In a city chock-full of restaurants fit for any craving, eating out is not just the cool thing to do, but the easiest thing to do. Going out to eat with friends or family is a social norm that doesn’t depend on age. Ann Arbor certainly doesn’t encourage home cooking for the most part, but some of its restaurants do offer cooking classes.

A bit of a contradiction, restaurant-sponsored cooking classes revive the fun of making something from scratch, in the comfort of a well-stocked kitchen. Why do these restaurants offer classes that could, in the long run, promote staying in? After all, people going out to eat keeps their bills paid.

Well, there’s something to be said about home cooking, even by the restaurant biz itself, and it may just go beyond the registration fee of the class.

My first cooking class in Ann Arbor was at Pilar’s Tamales, a family-owned Salvadorian restaurant. Ten people squeezed into the small shop and learned how to make horchata, a sweet drink made from ground-up rice and sugar. Pilar’s owner, Sylvia, didn’t push her products on the class, only her love for horchata and some of her opinions on mass food production in general. It was an experience nothing like eating out or going to class — the tutorial was more of a celebration of the art of making food.

It was hard to imagine why Sylvia would see fit to hold such a class. The process could have easily been YouTubed, the recipe could have been attained from a number of online sources or we could have walked in, grabbed one of Pilar’s homemade horchatas on the shelf and left in a Starbucks-esque frenzy.

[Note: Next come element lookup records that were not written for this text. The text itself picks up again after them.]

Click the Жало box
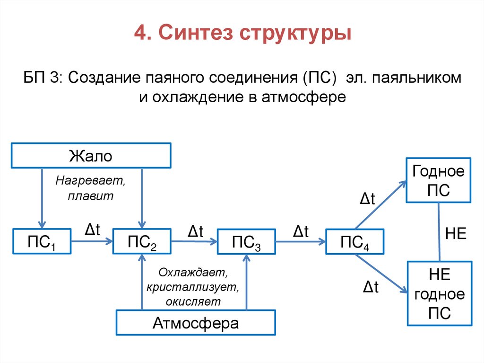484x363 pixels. tap(91, 155)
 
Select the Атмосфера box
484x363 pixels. tap(196, 324)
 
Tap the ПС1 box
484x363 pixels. tap(42, 242)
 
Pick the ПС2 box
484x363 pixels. tap(142, 242)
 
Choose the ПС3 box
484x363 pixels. tap(246, 242)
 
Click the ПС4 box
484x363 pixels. tap(354, 242)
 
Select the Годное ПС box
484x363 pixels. tap(439, 180)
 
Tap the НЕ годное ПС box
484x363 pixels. tap(439, 293)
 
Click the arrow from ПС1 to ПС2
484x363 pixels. tap(92, 241)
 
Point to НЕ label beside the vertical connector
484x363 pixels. tap(456, 234)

Pilar’s horchata sells for about $4 a cup, and trying to show the class how easy it really is to make seems apt to make business dwindle. With a strictly bottom line-oriented mindset, cooking classes don’t add up. They seem like a portal into the magical world of the restaurant kitchen, offering advice on how to spice up life at home without paying the premium for the restaurant experience.

Before Sylvia’s class, I thought perhaps cooking classes were an easy way for restaurants to make a buck and expand on something I already knew. But the class felt more like a family get-together, where everyone shared ideas on extra things to add to horchata. I realized the $15 I paid probably bought merely the ingredients and Sylvia’s time — hardly indicating an entrepreneur looking for easy money. Sylvia is a catalyst, bringing together people who want to move beyond the typical tables, booths and appetizers.

In Ann Arbor, cooking classes are offered by nationwide chains like Whole Foods, which offers quick classes for as low as $5, and by local restaurants like Zingerman’s, which holds intensive “BAKE!cations” that can last up to a week. But classes don’t have to be taught by the big guys, and they don’t have to be expensive. Many small, family-owned restaurants near campus, like Pilar’s, hold affordable, intimate classes that reveal a true passion for food. Getting together to eat happens all the time, but getting together to cook, bake or learn is sadly a rarity in a busy city like A2.

So instead of just eating out, try a cooking class. It can be as high-class as Paesano’s, which schedules culinary tours to Italy every year, or it can be an occasion to bring out the kid inside who loved (and still loves) frosting with a cake decorating class at Dahlia’s Custom Cakes. Even the University holds classes through MHealthy, with themes ranging from Vegetarian Cuisine to Mother’s Day Brunch.

The truth is, cooking classes are about as unnecessary as restaurants themselves — all we need is a grocery store, a cookbook and some gumption. In a way, cooking classes rub against social norms, making home cooking a quasi-public event. But these classes help close the gap between the chef and the everyday restaurant connoisseur.

People may not realize that a love of food, not just profits, is a large part at a restaurateur’s motivation. It may be possible to judge a restaurant’s culinary passion based on the kinds of things they do outside of changing the menu and keeping the salt and pepper shakers clean. Pilar’s, for instance, held a benefit dinner for Haiti and offers seasonal specialties to take advantage of local harvests.

Sylvia told us she doesn’t make horchata for the money, but for the rich tradition it represents in Latin culture. Behind the cooking class itself was the practice of preparing foods together, an act that lies as the basis for many cultures. Even in a city as big as Ann Arbor, it’s possible to make cooking a more sociable and enjoyable event than dining out.